For the same reason, I'm converting many of my smaller food plots into "wildlife openings" and planting no long-term maintenance permaculture like persimmon trees that grow natively in my area. Those trees will continue to produce deer food long after I'm gone with no help from whomever follows.

Your objectives may be quite different from mine. But I have to ask, if you are successful and then stop, what will the impact be? Just food for thought, not criticism.

Thanks,

jack
 

breddick

5 year old buck +
Jack's post above is full of great info. I agree 100%

Huge revelations on my farm this year when I did as jack suggests and really focused on soil health. Year after year I worked my butt off tilling and working ground and planting... After all that's what the directions on the "Bag a buck" told me to do. Without fail half the time the plots did poorly and most of the time is was due to lack of moisture which either delayed planting or stressed / killed a growing plot. Like the OP I thought of all sorts of ways to try to get more water onto the plot.

This year I made the change and had a eureka moment. Invested in a small no till drill. Planted mid August with plenty of hot weather still on the forecast for northern Arkansas.

While several friends watched their plots burn up or waited to plant till mid / late September I got to watch my plots sit very happily through the dry spells.

I'll never go back. This was year one of the no-till process. I'm anxious to see how future years go as I continue to build the soil and kill off the grass / weeds. Never turning the ground over again!

In a nutshell. Don't just focus on getting water onto the plot. Focus on keeping it there!
 

tn4hunting

5 year old buck +
Jack's post above is full of great info. I agree 100%

Huge revelations on my farm this year when I did as jack suggests and really focused on soil health. Year after year I worked my butt off tilling and working ground and planting... After all that's what the directions on the "Bag a buck" told me to do. Without fail half the time the plots did poorly and most of the time is was due to lack of moisture which either delayed planting or stressed / killed a growing plot. Like the OP I thought of all sorts of ways to try to get more water onto the plot.

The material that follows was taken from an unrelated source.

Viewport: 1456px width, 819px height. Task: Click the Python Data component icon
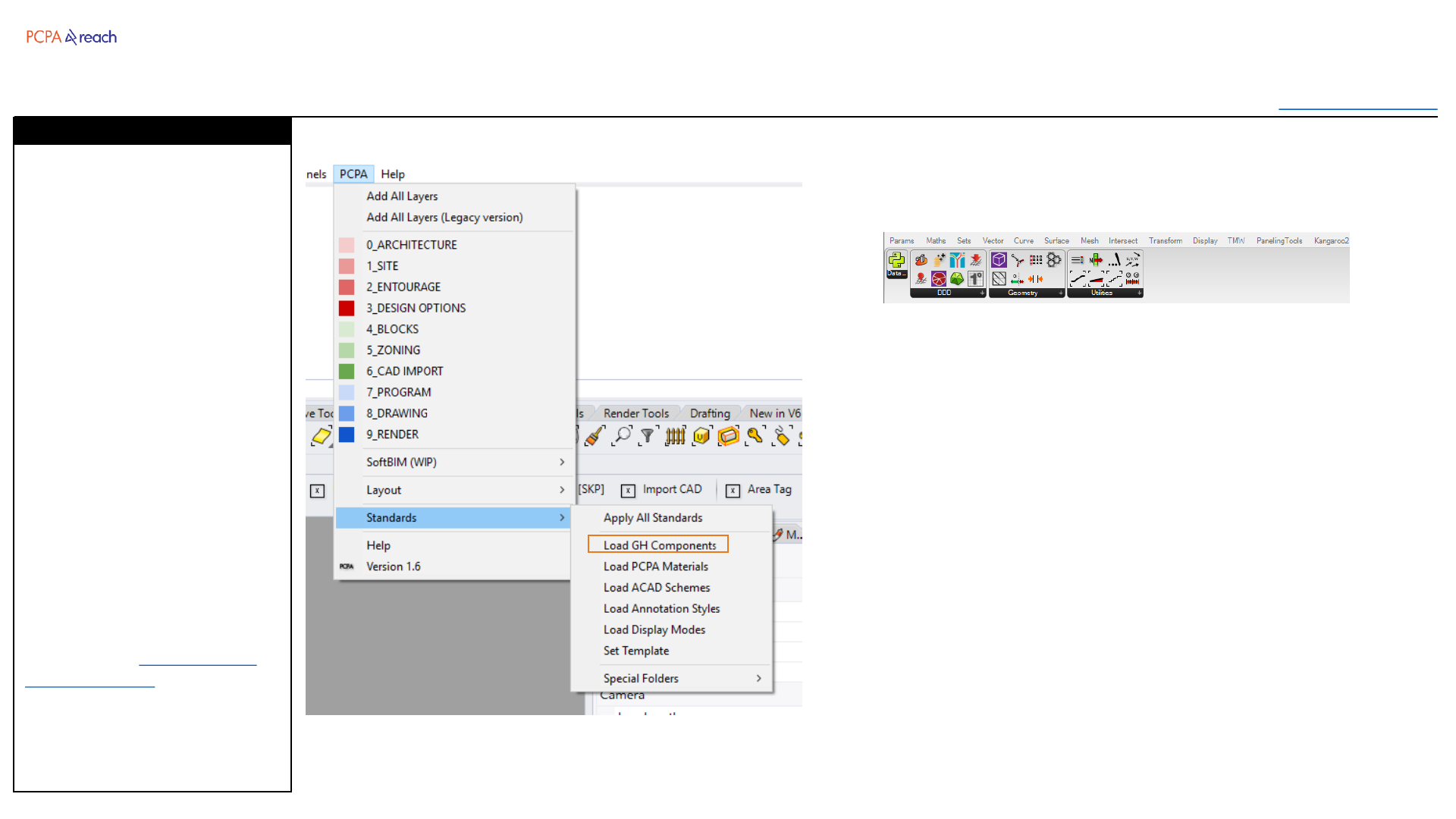pos(896,260)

This year I made the change and had a eureka moment. Invested in a small no till drill. Planted mid August with plenty of hot weather still on the forecast for northern Arkansas.

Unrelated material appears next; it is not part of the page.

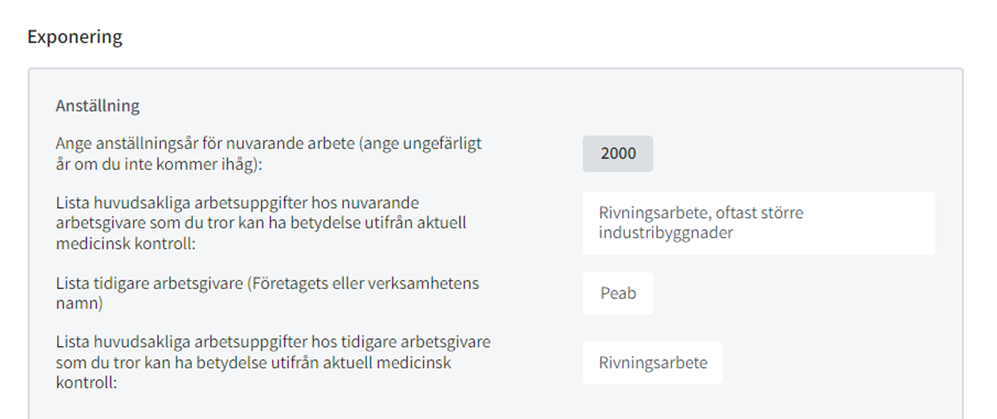The width and height of the screenshot is (997, 419).
Task: Click the previous employer field containing Peab
Action: point(617,293)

While several friends watched their plots burn up or waited to plant till mid / late September I got to watch my plots sit very happily through the dry spells.

I'll never go back. This was year one of the no-till process. I'm anxious to see how future years go as I continue to build the soil and kill off the grass / weeds. Never turning the ground over again!

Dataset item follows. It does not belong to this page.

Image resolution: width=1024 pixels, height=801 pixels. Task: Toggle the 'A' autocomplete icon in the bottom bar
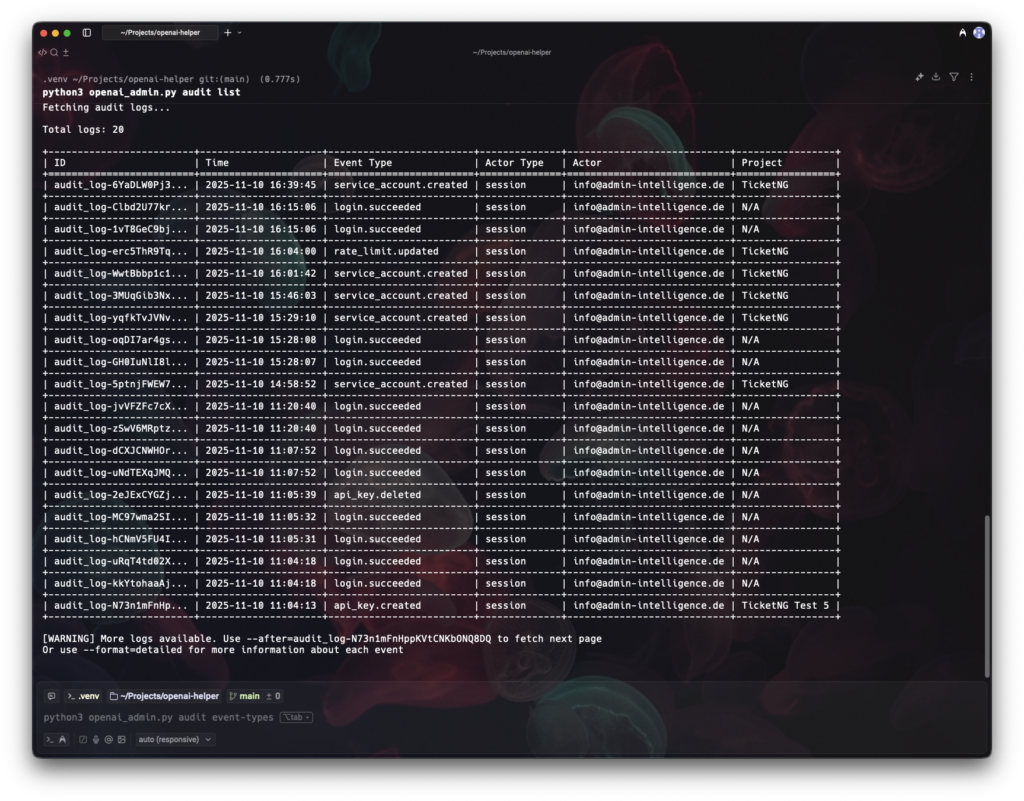pos(62,740)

In a nutshell. Don't just focus on getting water onto the plot. Focus on keeping it there!
Great feedback and I understand what yoderjac is saying.
Today I'm only growing perennial clover and frost seeding with weed control in the spring. I am liming and fertilizing due to poor soil conditions.

I agree on long term sustainability with as little effort as possible because I love hunting but it's not a full time hobby. I just enjoy the woods and love seeing a nice buck in the fall.

That is a different way to think about it and probably will help me scale back my long term plans of water, food and minerals for the deer.